2. DEVELOPMENT PROGRAM

     2.1 Development Program .

          2.1.1 Development Program . The parties shall conduct the Development Program during the Development Period. Each Party agrees to use diligent efforts to conduct the Development Program in accordance with the terms of this Agreement. Subject to the terms of this Agreement, including without limitation the definition of the field of research and the provisions of Section 2.1.3 regarding Development Program Staffing, GHI shall control decisions regarding the direction of research efforts undertaken in connection with the Development Program.
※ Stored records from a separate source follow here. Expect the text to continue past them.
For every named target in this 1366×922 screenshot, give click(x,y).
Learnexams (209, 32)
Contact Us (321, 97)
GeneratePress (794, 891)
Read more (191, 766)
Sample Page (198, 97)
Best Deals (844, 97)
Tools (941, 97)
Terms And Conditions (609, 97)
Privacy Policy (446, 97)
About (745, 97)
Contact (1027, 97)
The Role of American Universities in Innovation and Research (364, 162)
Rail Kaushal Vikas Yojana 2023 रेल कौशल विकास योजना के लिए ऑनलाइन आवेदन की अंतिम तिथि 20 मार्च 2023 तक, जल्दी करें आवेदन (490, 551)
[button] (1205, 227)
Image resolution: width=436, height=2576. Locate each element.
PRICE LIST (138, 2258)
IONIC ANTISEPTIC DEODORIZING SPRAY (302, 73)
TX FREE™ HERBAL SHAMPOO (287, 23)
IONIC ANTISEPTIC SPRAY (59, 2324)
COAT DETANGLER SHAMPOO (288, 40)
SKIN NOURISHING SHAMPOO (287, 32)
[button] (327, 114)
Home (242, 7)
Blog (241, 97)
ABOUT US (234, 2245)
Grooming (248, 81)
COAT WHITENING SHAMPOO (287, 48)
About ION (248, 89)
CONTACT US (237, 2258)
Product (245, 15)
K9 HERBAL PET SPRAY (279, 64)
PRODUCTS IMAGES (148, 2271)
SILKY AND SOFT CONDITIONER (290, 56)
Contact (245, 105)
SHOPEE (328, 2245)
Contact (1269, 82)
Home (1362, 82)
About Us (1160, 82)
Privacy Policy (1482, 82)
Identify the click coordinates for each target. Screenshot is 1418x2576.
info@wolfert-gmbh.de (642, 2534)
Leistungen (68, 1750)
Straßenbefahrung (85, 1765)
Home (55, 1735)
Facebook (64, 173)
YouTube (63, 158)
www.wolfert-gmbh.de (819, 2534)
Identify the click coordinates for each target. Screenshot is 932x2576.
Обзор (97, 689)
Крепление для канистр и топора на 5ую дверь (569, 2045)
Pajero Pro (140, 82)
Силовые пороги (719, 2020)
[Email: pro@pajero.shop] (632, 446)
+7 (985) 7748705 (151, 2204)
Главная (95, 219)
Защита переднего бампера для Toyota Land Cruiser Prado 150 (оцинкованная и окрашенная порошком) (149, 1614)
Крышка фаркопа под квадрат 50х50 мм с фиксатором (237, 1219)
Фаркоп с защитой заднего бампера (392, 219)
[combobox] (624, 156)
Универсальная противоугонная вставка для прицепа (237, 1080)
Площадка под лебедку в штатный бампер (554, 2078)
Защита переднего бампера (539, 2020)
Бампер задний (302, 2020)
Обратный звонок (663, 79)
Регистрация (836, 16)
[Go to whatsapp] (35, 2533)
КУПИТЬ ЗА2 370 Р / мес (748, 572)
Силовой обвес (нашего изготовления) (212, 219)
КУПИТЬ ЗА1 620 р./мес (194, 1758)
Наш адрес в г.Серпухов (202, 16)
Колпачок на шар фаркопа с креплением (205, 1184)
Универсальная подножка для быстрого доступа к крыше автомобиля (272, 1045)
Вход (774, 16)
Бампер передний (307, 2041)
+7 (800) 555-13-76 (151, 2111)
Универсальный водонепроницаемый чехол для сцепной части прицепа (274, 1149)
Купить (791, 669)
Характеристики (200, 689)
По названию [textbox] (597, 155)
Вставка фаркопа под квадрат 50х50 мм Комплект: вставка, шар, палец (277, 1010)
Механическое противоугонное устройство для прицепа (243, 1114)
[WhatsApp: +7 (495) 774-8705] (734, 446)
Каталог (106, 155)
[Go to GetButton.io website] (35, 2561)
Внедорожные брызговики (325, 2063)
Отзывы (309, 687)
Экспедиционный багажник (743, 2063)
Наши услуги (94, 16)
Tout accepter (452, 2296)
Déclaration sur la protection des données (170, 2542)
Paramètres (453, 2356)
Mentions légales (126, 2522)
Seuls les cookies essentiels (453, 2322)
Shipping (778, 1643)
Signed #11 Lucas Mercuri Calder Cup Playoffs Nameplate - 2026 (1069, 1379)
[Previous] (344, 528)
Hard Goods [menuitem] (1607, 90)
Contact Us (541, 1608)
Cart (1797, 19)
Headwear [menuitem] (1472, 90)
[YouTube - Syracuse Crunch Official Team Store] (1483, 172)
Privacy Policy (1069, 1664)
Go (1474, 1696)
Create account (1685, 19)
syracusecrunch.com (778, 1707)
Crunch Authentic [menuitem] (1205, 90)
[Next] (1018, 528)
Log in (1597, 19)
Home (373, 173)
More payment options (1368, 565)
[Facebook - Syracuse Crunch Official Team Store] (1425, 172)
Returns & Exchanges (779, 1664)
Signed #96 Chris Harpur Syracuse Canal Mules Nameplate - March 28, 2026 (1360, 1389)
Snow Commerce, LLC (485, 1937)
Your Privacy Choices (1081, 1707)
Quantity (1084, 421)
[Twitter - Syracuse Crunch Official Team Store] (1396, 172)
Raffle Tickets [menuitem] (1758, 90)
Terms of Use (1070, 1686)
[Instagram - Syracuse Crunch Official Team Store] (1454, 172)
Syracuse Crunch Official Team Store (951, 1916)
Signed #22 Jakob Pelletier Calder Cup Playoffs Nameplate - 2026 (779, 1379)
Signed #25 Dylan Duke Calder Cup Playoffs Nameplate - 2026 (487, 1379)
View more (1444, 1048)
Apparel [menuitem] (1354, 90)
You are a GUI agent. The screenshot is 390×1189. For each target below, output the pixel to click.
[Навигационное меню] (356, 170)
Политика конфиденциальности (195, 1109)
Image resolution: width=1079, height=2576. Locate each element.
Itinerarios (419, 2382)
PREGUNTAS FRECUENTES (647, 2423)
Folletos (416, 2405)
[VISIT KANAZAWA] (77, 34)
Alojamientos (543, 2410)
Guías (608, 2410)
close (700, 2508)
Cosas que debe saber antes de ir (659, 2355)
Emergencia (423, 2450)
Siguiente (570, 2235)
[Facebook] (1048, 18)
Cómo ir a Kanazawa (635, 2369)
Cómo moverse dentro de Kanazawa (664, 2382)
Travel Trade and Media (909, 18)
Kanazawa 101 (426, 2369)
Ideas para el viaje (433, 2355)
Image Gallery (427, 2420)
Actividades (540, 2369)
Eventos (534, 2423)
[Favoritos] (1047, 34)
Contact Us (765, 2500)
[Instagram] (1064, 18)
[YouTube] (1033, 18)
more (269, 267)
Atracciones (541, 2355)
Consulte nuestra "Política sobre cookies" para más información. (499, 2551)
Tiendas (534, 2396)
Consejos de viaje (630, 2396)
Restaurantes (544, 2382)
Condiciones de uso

          2.1.2 Substitution and Addition of Projects . Upon notice from GHI to Incyte, individual projects in the Development Program may be dropped, added or changed, provided that such changes do not extend the Development Program into areas other than Paraffin Extraction Technology, and provided further that such changes shall not affect the resources to be provided by Incyte under this Agreement or the duration of the Development Period unless Incyte has agreed in writing to such changes.

          2.1.3 Development Program Staffing .

               (a) During the Development Program, unless otherwise agreed in writing by Incyte and GHI, Incyte will devote to the conduct of the Development Program three (3) Incyte FTEs during the Development Period. In addition, in GHI’s sole discretion, GHI may provide up to three (3) GHI FTEs to assist with the Development Program.

               (b) The Development Program will be conducted at Incyte under the direction of *** (the “Principal Director”). In the event the Principal Director becomes unavailable to participate in the Development Program for any reason, and the parties are unable to agree on a reasonable successor with comparable skills and qualifications within ninety (90) days following the date he becomes unavailable, GHI may terminate this Agreement . GHI’s payment obligations under Section 4.1.1 shall be suspended during any such period of unavailability or until the parties agree on such reasonable successor.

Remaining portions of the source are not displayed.